#### Dataset items:
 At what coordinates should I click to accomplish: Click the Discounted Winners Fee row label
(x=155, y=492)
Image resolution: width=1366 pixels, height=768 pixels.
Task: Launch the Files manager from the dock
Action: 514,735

#### EXERCISE:
Word for word, write out the data.

#### OUTPUT FOR THIS EXERCISE:
 At what coordinates should I click to accomplish: Click the Discounted Winners Fee row label
(x=155, y=492)
Image resolution: width=1366 pixels, height=768 pixels.
Task: Launch the Files manager from the dock
Action: 514,735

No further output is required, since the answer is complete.